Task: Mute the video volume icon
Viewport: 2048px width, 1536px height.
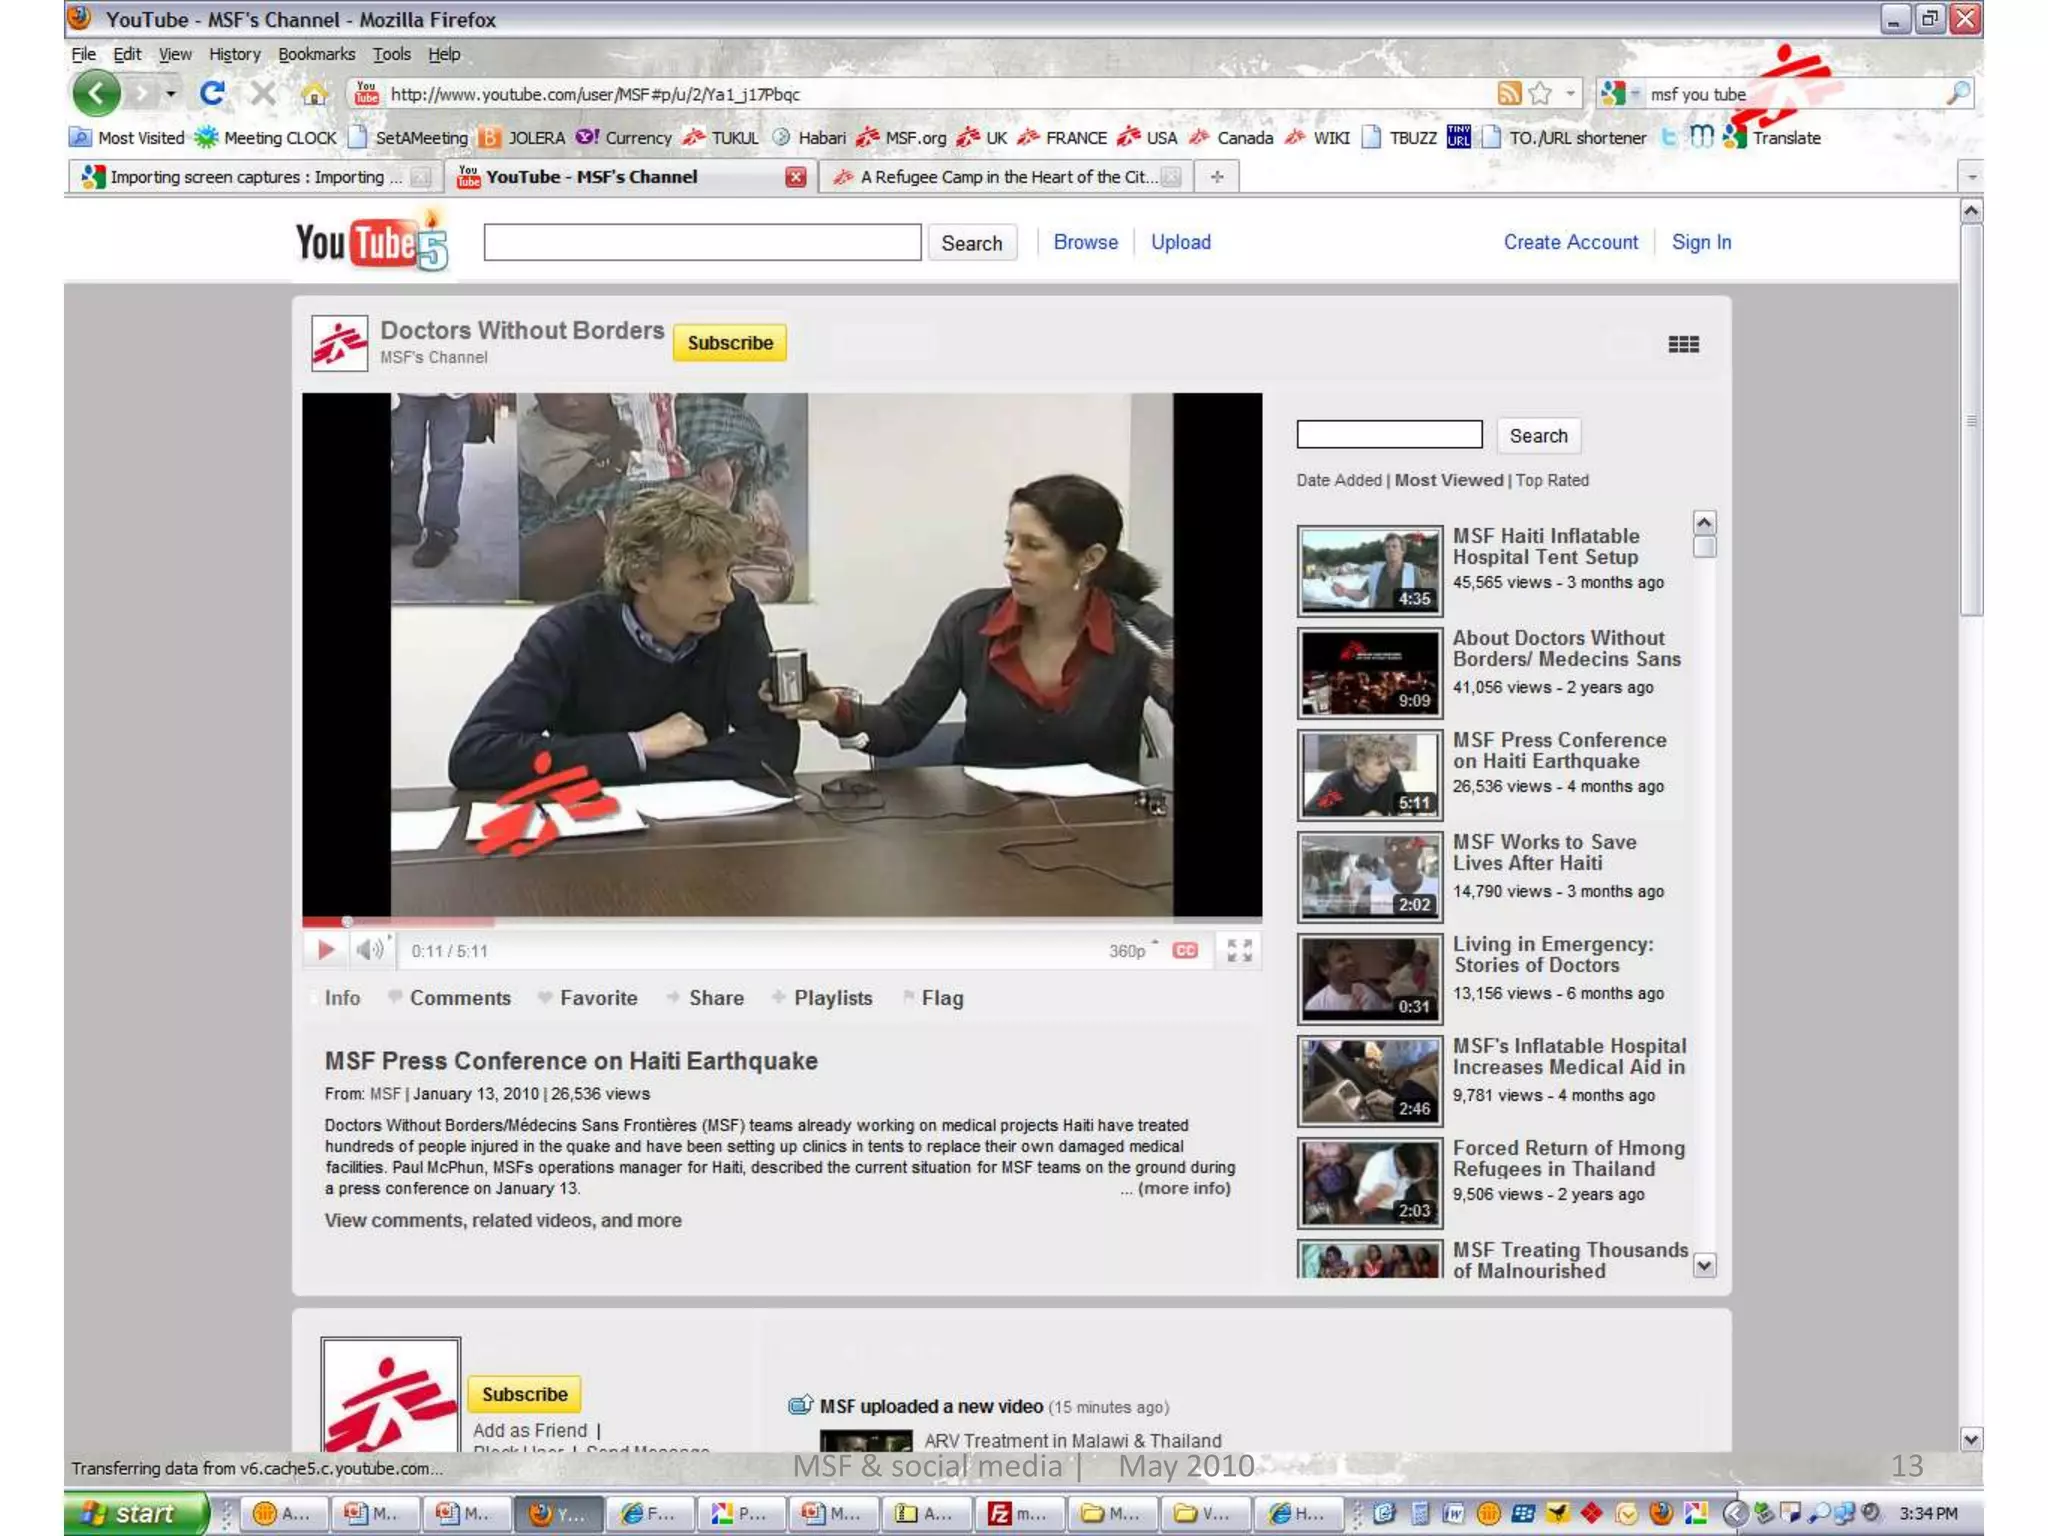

····················

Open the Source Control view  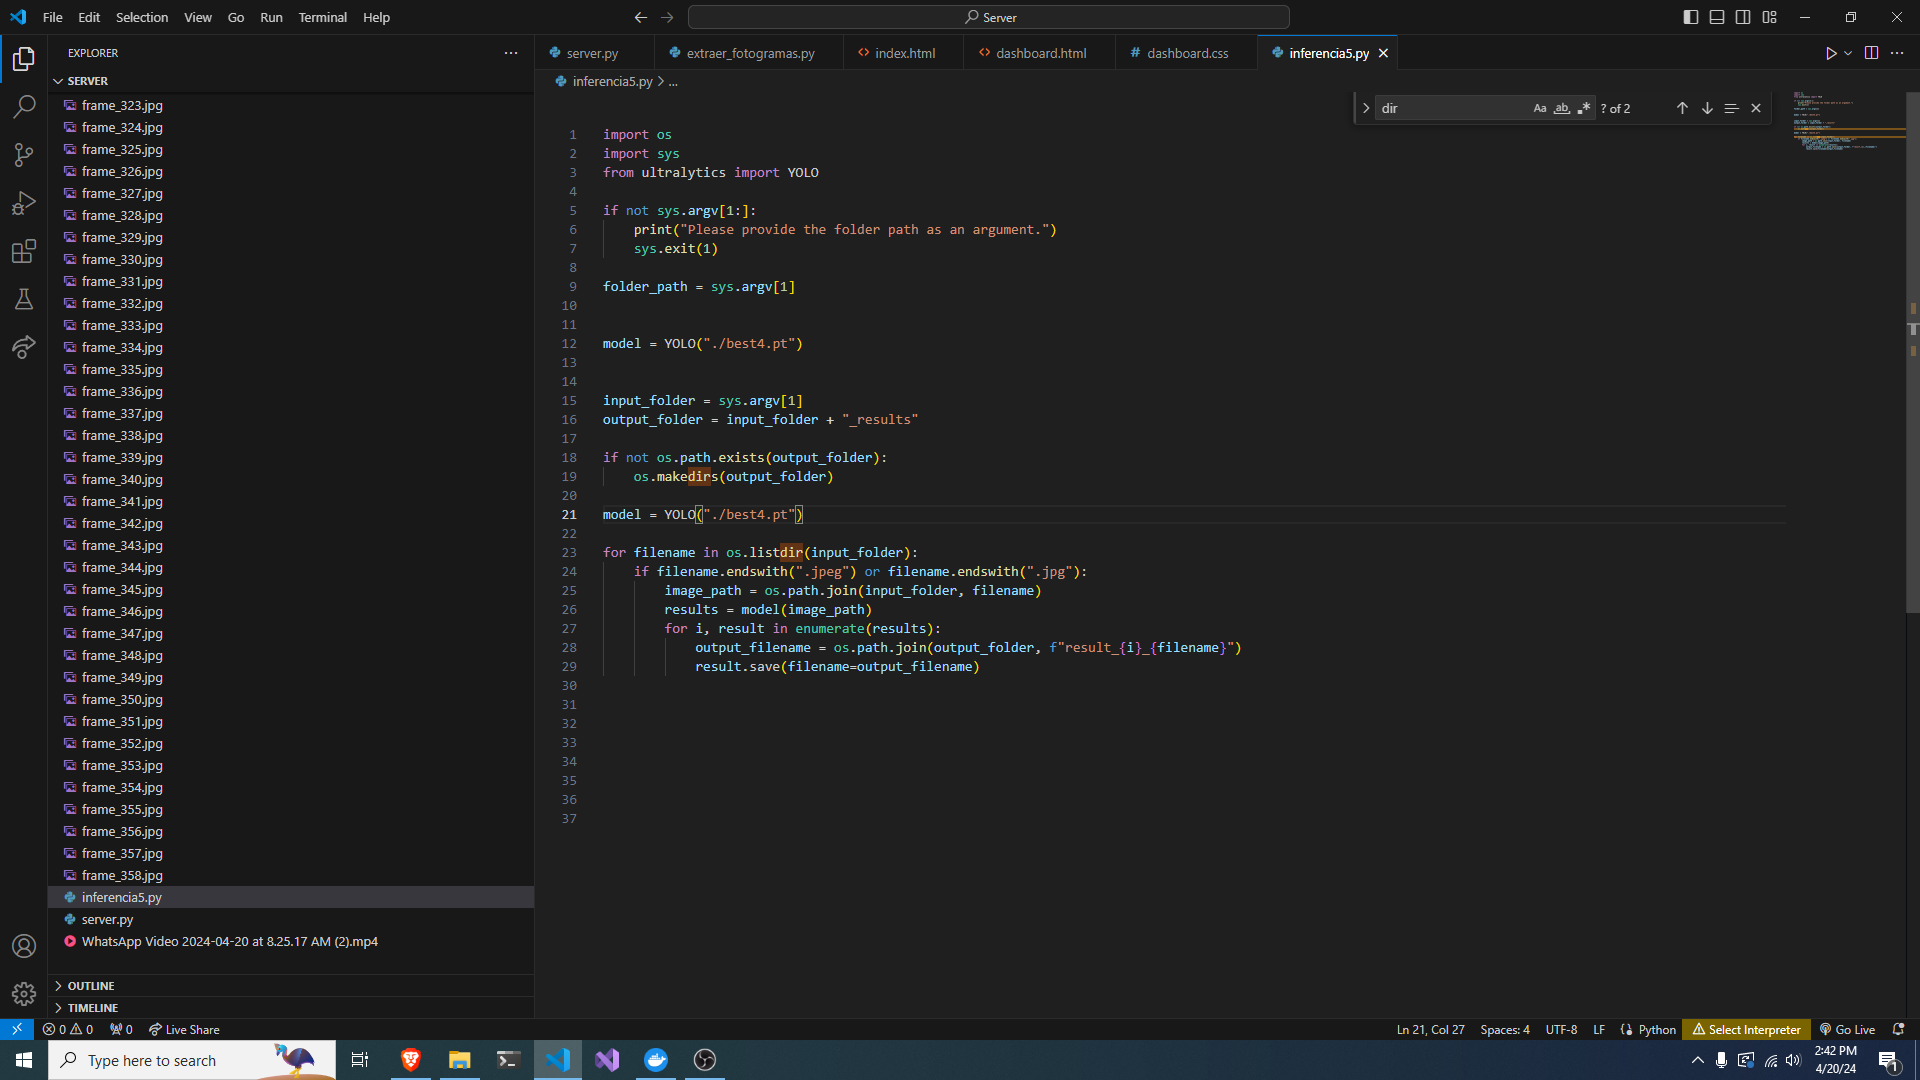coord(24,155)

····················

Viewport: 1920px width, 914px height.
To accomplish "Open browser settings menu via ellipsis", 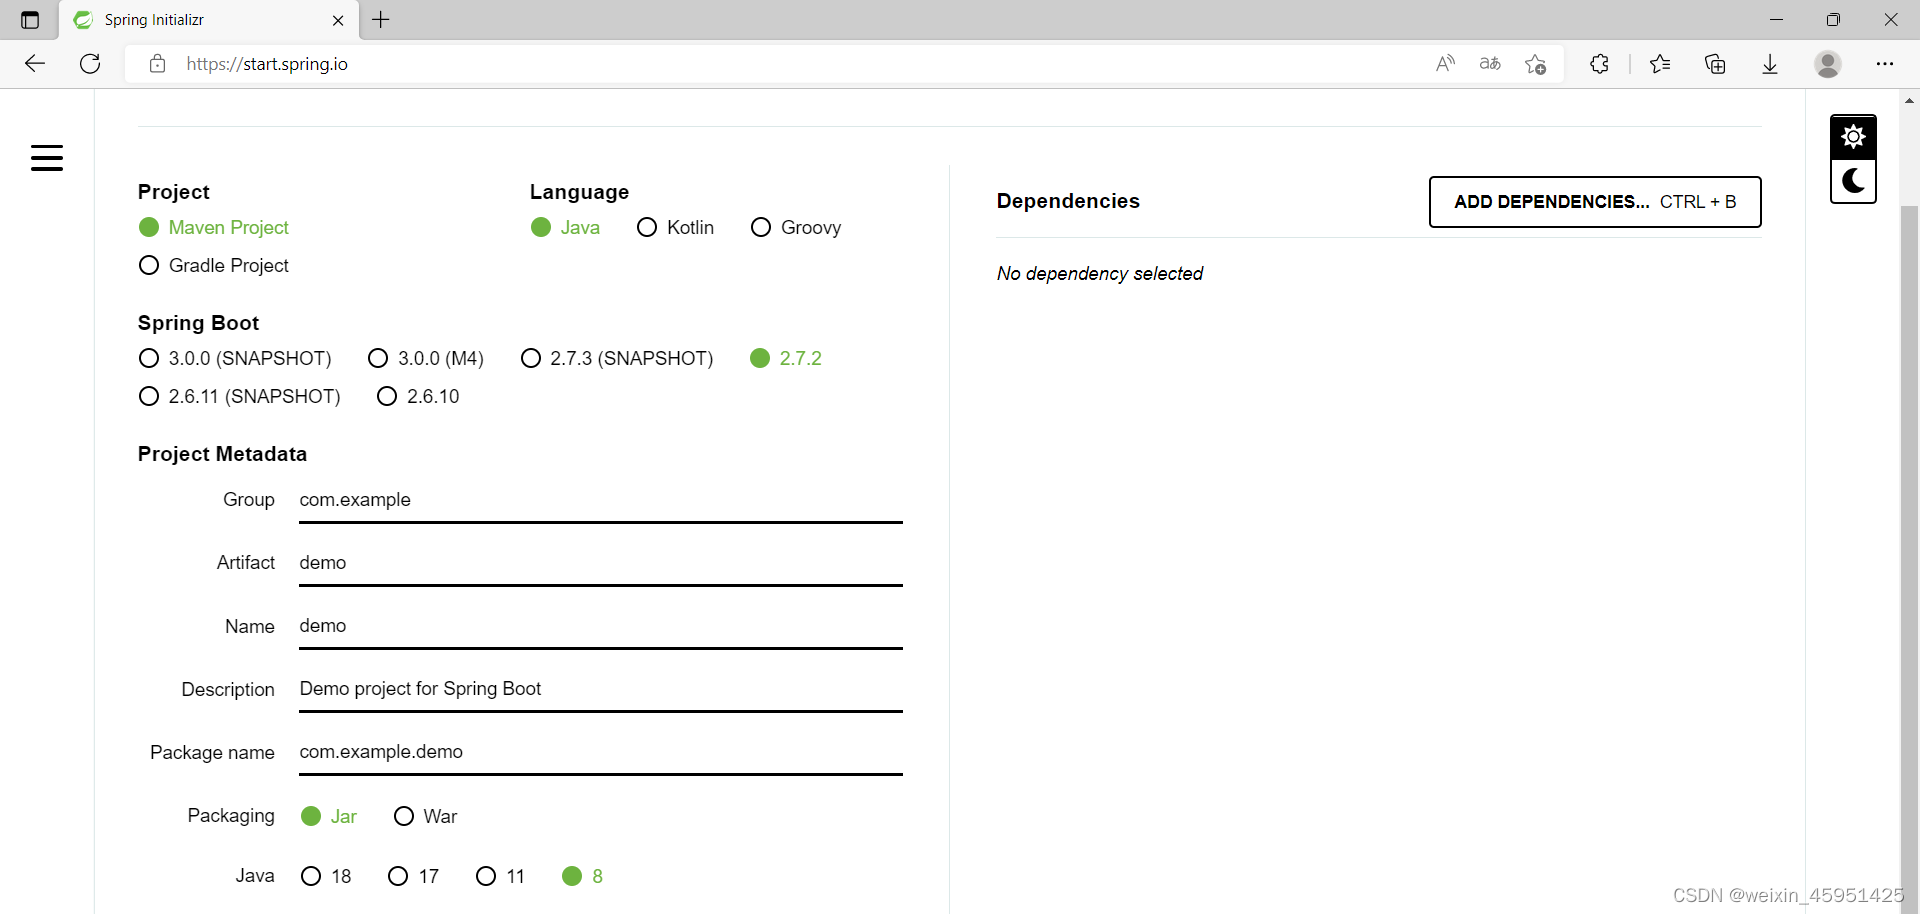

····················

### Your instructions
Give back every line of the listing where the word "height" shows up.

### Answer to this exercise
Viewport: 2048px width, 1536px height.
Viewport: 1920px width, 914px height.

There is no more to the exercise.